# Do I have to upgrade the underground feeder?



## B-ri (Dec 11, 2013)

Here's the scenario:

4300 sq-ft house, customer is turning it into a two family. Moving the meters outside I will have one for each unit plus a common.

The existing underground feeders are 1/0 copper which go into the house and hit a can, then are splice onto 3/0 copper conductors and piped to a 200 amp main disconnect, from there they go to the meter then panel.

Are the feeders undersized? Or does the 83% apply to this scenario?

Also, does splicing the 1/0cu onto the 3/0cu make it ok for the 75* c termination?

Thanks in advance


----------



## telsa (May 22, 2015)

Three (3) meters for such a simple scheme -- is odd. 

One would presume that the 'landlord' is going to be living in one of the units... or?

You're proposing to simply SPLIT a load in half -- not increase its size. So it's hard to understand -- until you perform a load calc -- why the service lateral need be touched.

One might effect the same result by just sub-metering. ( D-mon)

Just not enough info to dope out which way to turn... but a fresh load calc would seem in order.


----------



## MDShunk (Jan 7, 2007)

Who owns the u/g feeder? What you describe makes me wonder if they're PoCo owned and sized to NESC rules.


----------



## B-ri (Dec 11, 2013)

telsa said:


> Three (3) meters for such a simple scheme -- is odd. One would presume that the 'landlord' is going to be living in one of the units... or? You're proposing to simply SPLIT a load in half -- not increase its size. So it's hard to understand -- until you perform a load calc -- why the service lateral need be touched. One might effect the same result by just sub-metering. ( D-mon) Just not enough info to dope out which way to turn... but a fresh load calc would seem in order.


The house is basically already wired for two units(2 kitchens,etc,etc). He will be living in one unit, but wants the bills separate. Load calc checked out fine.

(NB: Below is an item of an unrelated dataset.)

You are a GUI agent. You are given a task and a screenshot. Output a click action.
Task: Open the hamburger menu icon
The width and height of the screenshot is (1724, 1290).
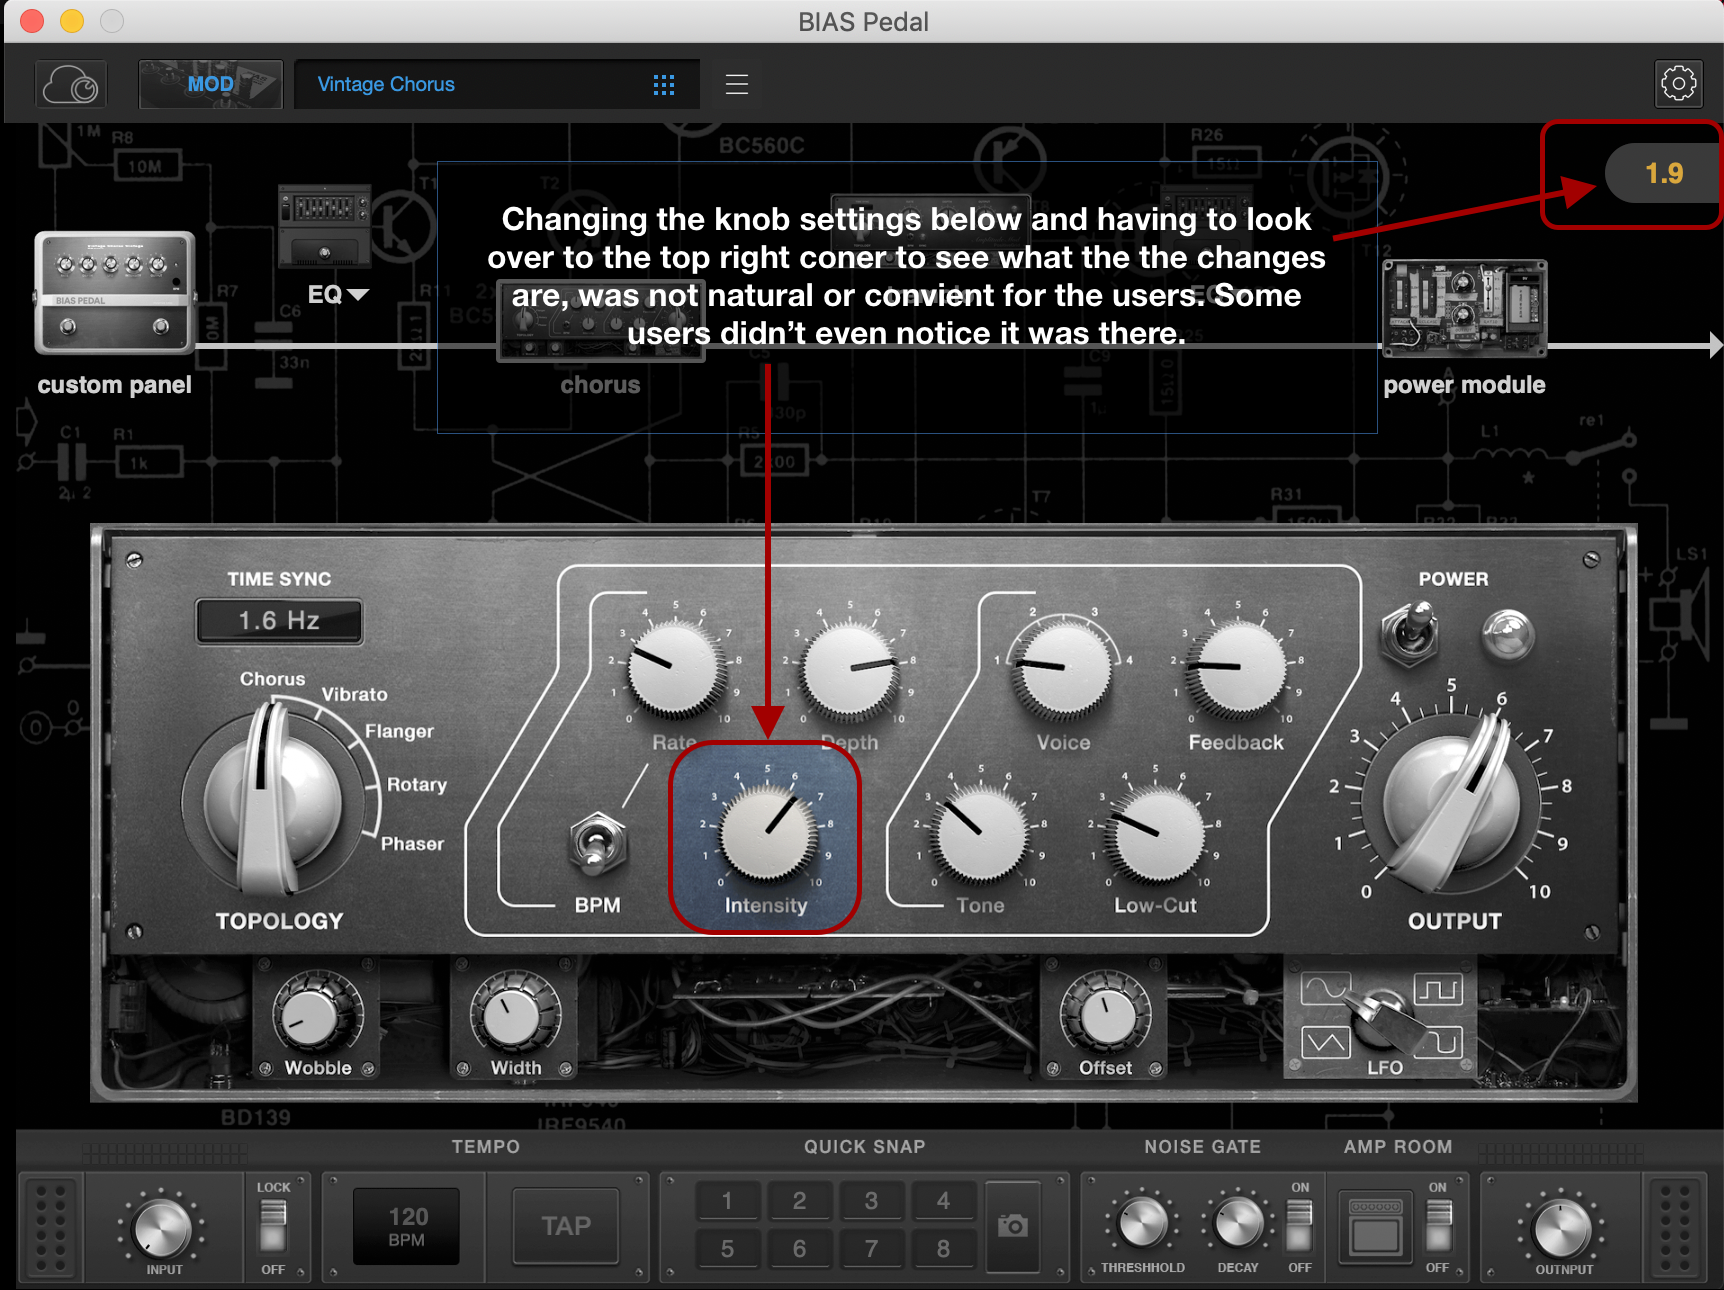737,85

But I'm getting mixed answers on if the underground feeder is undersized for 200A


----------



## B-ri (Dec 11, 2013)

MDShunk said:


> Who owns the u/g feeder? What you describe makes me wonder if they're PoCo owned and sized to NESC rules.


Spoke with them today, homeowners problem


----------



## MDShunk (Jan 7, 2007)

B-ri said:


> Spoke with them today, homeowners problem


Your load calc didn't come out to "200 amps". What's your load calculation result? 

The load's not really changing anyhow. When one house is splint into two (very common), the load stays damn near the same. My own thoughts... it was fine all these years without any voltage drop issues, I assume.


----------



## papaotis (Jun 8, 2013)

if the same load is split, it should be fine, except to local rules.


----------



## MTW (Aug 28, 2013)

Which poco are you dealing with? Since you said the customer owns it, I'm guessing it's Nstar or National Grid?


----------



## MDShunk (Jan 7, 2007)

Cold sequence metering a 200 amp service for a house is strange as hell too. Something tells me there's more to this than meets the eye. Some sort of history.


----------



## telsa (May 22, 2015)

My Plan A would be to use D-mon sub-metering when and where needed -- and just pass on the tab.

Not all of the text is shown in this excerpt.